As for the rest of the crowd, everyone received a 16 page program loaded with rides and things to do in the area. Thursday and Friday were open, with little agenda, so most took off riding at their leisure.
Friday evening closed with Doug Mayer of Muzzy’s doing a 1 ½ hour tech talk in the beer garden on the northwest side of the fairground. Interesting banter about pipes, jetting, drag bikes and a theory that tires will play the final role in the future to determine who wins and who losses at the track.
Saturday was the busy day. We started the morning with breakfast served by the Stevenson Volunteer Fire Department. The Breakfast raised $700 for the crew, less their expenses. Riding Skills journalist David Hough took the floor there in the rec hall that morning and discussed performance cornering and other assorted subjects while riders ate.

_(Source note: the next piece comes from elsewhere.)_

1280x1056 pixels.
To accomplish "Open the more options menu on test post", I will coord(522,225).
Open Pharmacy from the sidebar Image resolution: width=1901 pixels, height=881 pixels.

Next up was the 200 mile Poker Run. First checkpoint was at the campground and utilized a dart toss to kick it off. Riders then headed up to Vista House in Oregon (Shown above photo courtesy of Brad Allan), Rowena Plateau near The Dalles and then to Maryhill loops road. For many this was their first experience on these select portions of the Historic Columbia Gorge highway built by Sam Lancaster and Sam Hill in 1916. Twisties galore! Next years poker run will be a different route and we’ll work to keep riders off I-84 as much as possible.
Maryhill Loops Road was a treat for many. This road is closed to the public, but we worked with the powers that be to open it, as suggested by Brian Bosworth of Destination Highways. Riders were able to go up and down for three hours riding 24 hairpin turns in each 3 ½ mile direction. One rider did the road 30 times that day. Some crusty cow pies on the road raised a little concern early in the afternoon, but within one hours they had pretty much all been ground away (by anyone running Dunlops of course). We’re looking into working with the county to clean the road in the morning next year.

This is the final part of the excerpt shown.